— Start PASSAGE PROVIDED —

Jordan Horton Lyles (born October 19, 1990) is an American professional baseball pitcher for the Kansas City Royals of Major League Baseball (MLB). He has previously played in MLB for the Houston Astros, Colorado Rockies, San Diego Padres, Pittsburgh Pirates, Milwaukee Brewers, Texas Rangers, and Baltimore Orioles.

High school
Lyles attended Hartsville High School in Hartsville, South Carolina. In his junior baseball season, he led the Red Foxes to a 4A championship, compiling a 6–1 win–loss record and a 0.85 earned run average (ERA). He went 7–2 in 2008, recording a 1.86 ERA and 89 strikeouts in  innings pitched. As a hitter, Lyles hit .447 with six home runs and 20 runs batted in. In football, Lyles set single-season school records with 81 receptions for 1,568 yards and 23 touchdowns.

Professional career

Houston Astros
The Houston Astros selected Lyles with the 38th pick in the 2008 Major League Baseball draft. After signing, Lyles pitched in the Rookie-level Appalachian League, where he recorded 64 strikeouts in  innings. In 2010, Baseball America named Lyles the Astros' top pitching prospect. That season, he appeared in the All-Star Futures Game.

Lyles had his contract purchased by Houston on May 28, 2011. His first start with the Houston Astros came at Wrigley Field on May 31. He pitched 7+ innings and allowed one earned run in a 7–3 win. He also got his first career hit. Lyles recorded his first major league win August 3, 2011, against the Cincinnati Reds. In the 2011 season with Houston, he was 2–8 with a 5.36 ERA.

— End PASSAGE PROVIDED —

STATED PROBLEM » Print the passage on Jordan Lyles word for word, starting at "Jordan Horton Lyles" and ending at "and Baltimore Orioles.".

— Start INFORMATION SUPPLIED —

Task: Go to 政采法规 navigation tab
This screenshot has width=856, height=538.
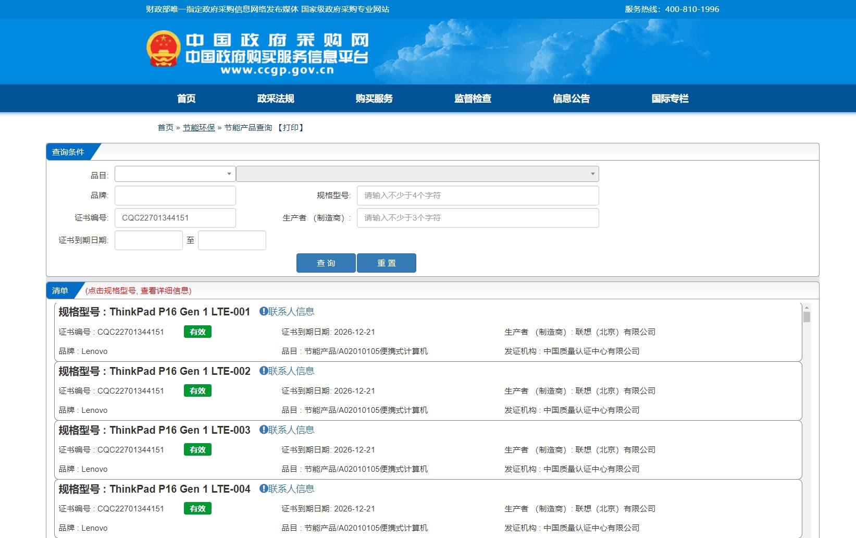Action: click(276, 99)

— End INFORMATION SUPPLIED —

THE RESPONSE »
Jordan Horton Lyles (born October 19, 1990) is an American professional baseball pitcher for the Kansas City Royals of Major League Baseball (MLB). He has previously played in MLB for the Houston Astros, Colorado Rockies, San Diego Padres, Pittsburgh Pirates, Milwaukee Brewers, Texas Rangers, and Baltimore Orioles.